--- Page excerpt ---
## begin

The Coronation takes place during the Great Enlightenment, that era of intellectual ferment in 18th Century Europe. The novel is set in East Prussia, a now-defunct state on the Baltic Sea. Historically, Prussia was the template for an embryonic Germany. At the time of the novel, in the 1760’s, Prussia was governed by an enlightened despot, King Frederick the Great.
Sandwiched between Poland and Lithuania, the land of East Prussia is special because of the presence of amber – a semi-precious yellow fossilized tree resin—along its Samland Peninsula, where 95% of the world’s amber is found.
I’ve walked along that coast, and it’s quite magical to stoop and find a morsel of amber nestling on the sea shore. That’s why, in the novel, I featured the famous Amber Room, which was housed in Catherine Palace near St. Petersburg, Russia.

## end

--- Actions to take ---
[a] Copy the records from the line with "Task: Open the 图表 tab" through the end of the records, keeping both ends, and leave the pictures out.
[b] Pick up the passage on the novel's East Prussian setting and amber coast right after its last sentence and continue it.

--- Exercise material ---
## begin

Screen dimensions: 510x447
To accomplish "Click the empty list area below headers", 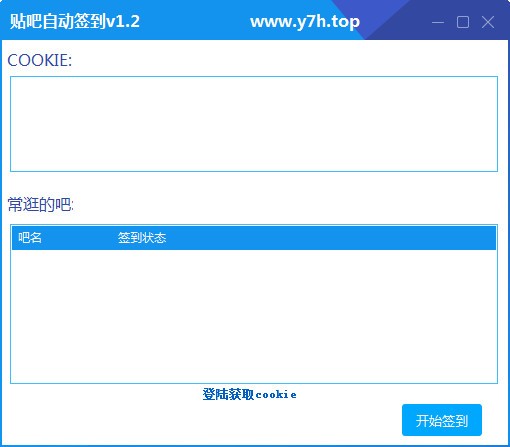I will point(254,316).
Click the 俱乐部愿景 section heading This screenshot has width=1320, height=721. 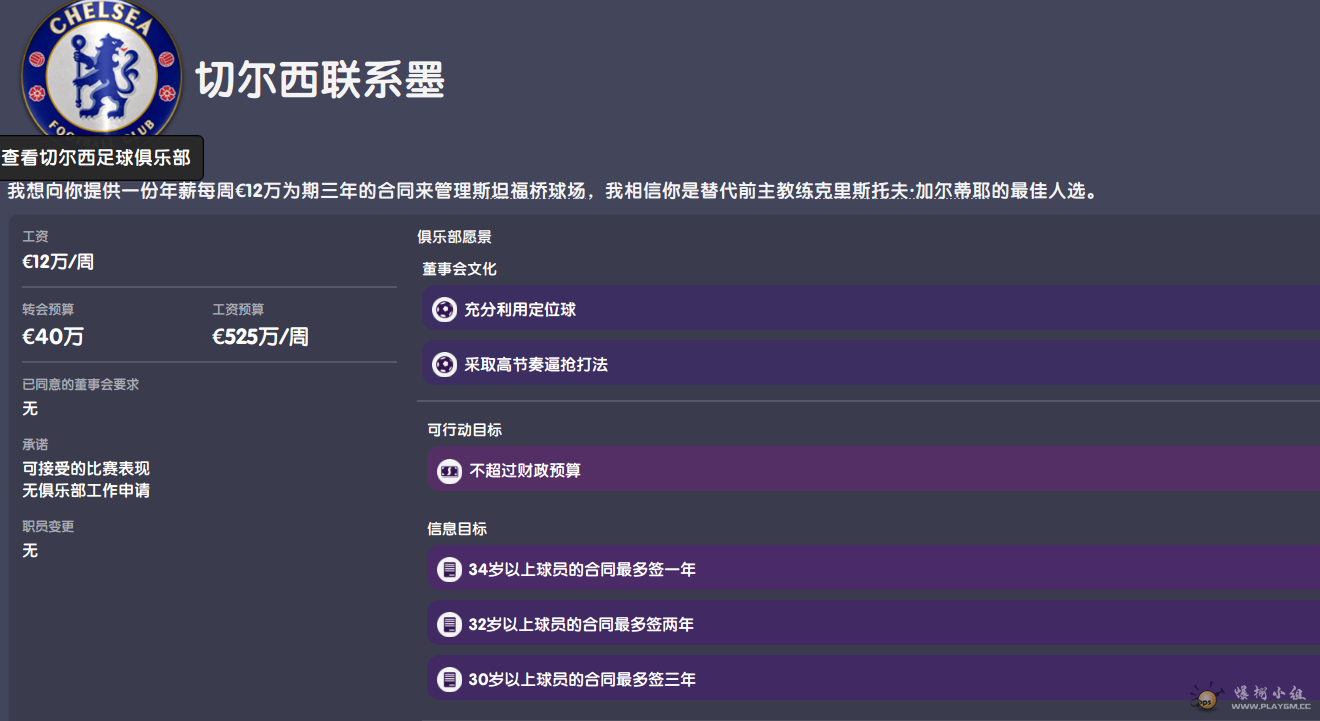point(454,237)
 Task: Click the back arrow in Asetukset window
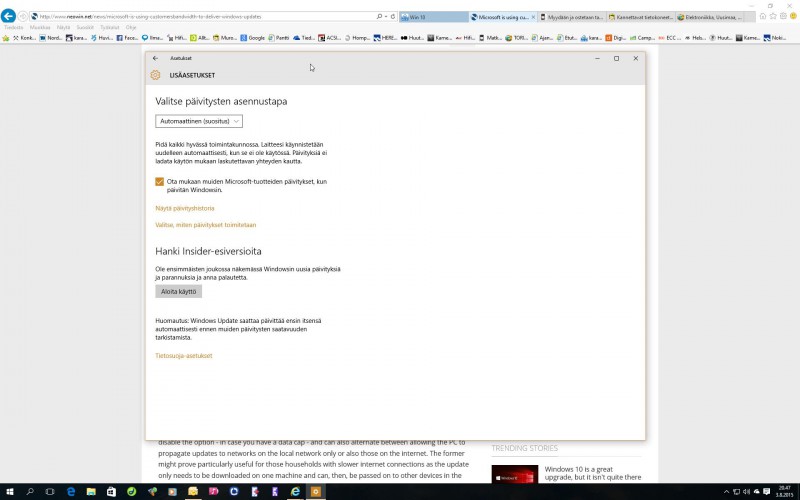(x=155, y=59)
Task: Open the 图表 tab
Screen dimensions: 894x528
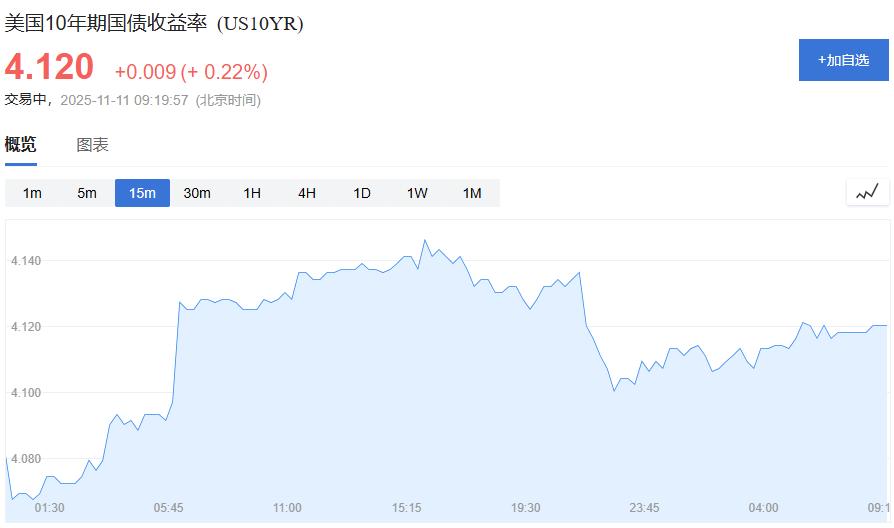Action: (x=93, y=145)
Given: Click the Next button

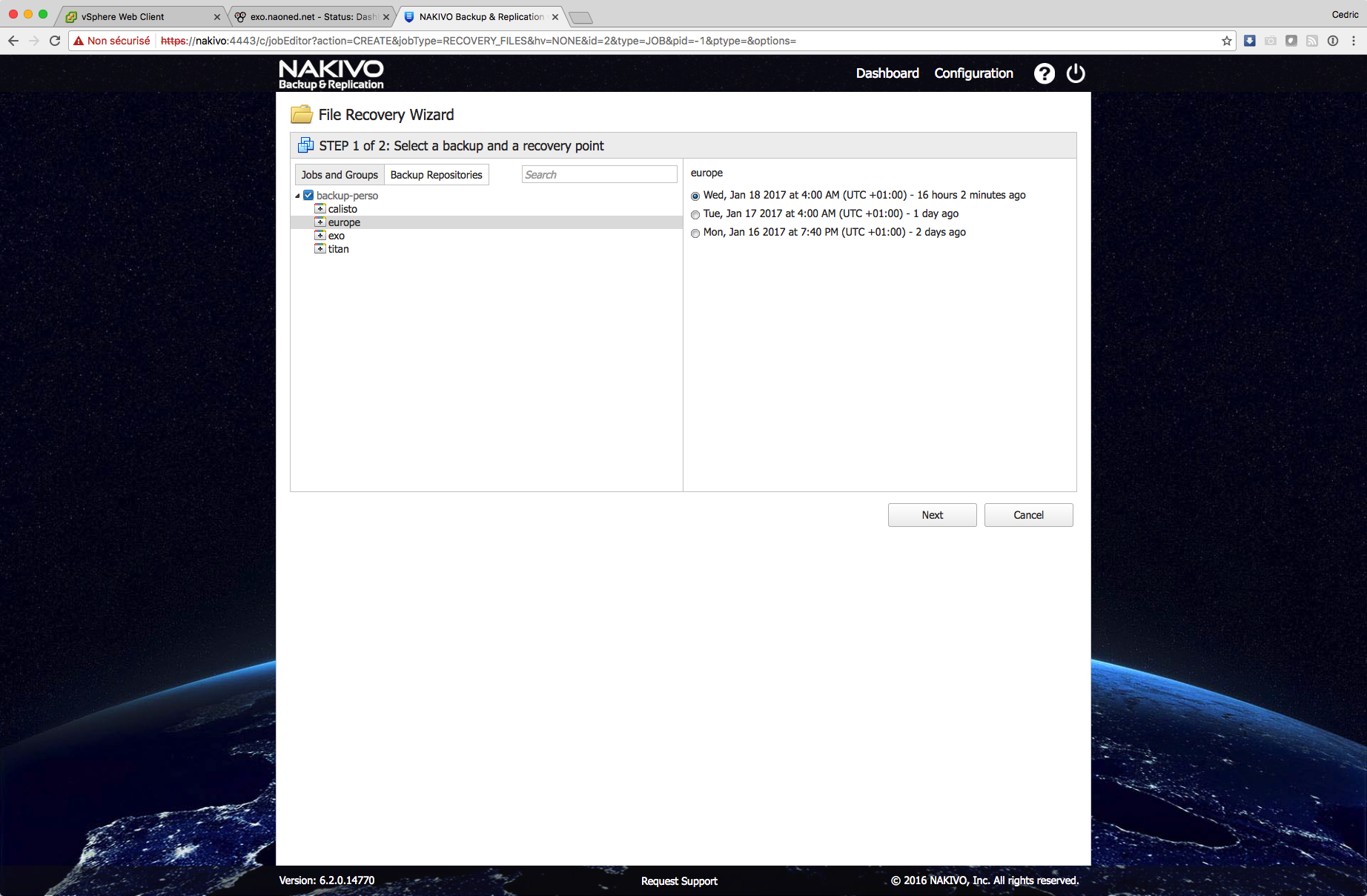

## end

--- Response list ---
[a]
Task: Open the 图表 tab
Screen dimensions: 894x528
Action: (x=93, y=145)
Given: Click the Next button

[b]
Like my other novels, the plot of The Coronation unfolds against a backdrop of social and political upheaval, notably the Seven Years’ War in mainland Europe between the burgeoning power of Prussia, and its more powerful Imperial neighbours, Austria and Russia.
As well as territorial acquisition, the war was also a continuation of the religious conflicts that had afflicted Western Europe since the Great Reformation. Prussia was Lutheran (Protestant) while Austria and Russia were Catholic.
In The Coronation, I wanted to explore the origins of our modern world and its social freedoms and constraints. In the 18th Century, Prussian society, like the other societies of German kingdoms, was ordered according to the Medieval Law Book, the Sachsenspiegel (meaning the Saxon Mirror).
Its idea, similar to that of the Great Chain of Being, was that society had to be structured according to the way the Creator had ordered the universe, in other words, its mirror image. The King occupied the first station, Ecclesiastic Princes the second, and so on down to the peasants in the seventh station. Wherever you were in the structure, you were not permitted to move from it.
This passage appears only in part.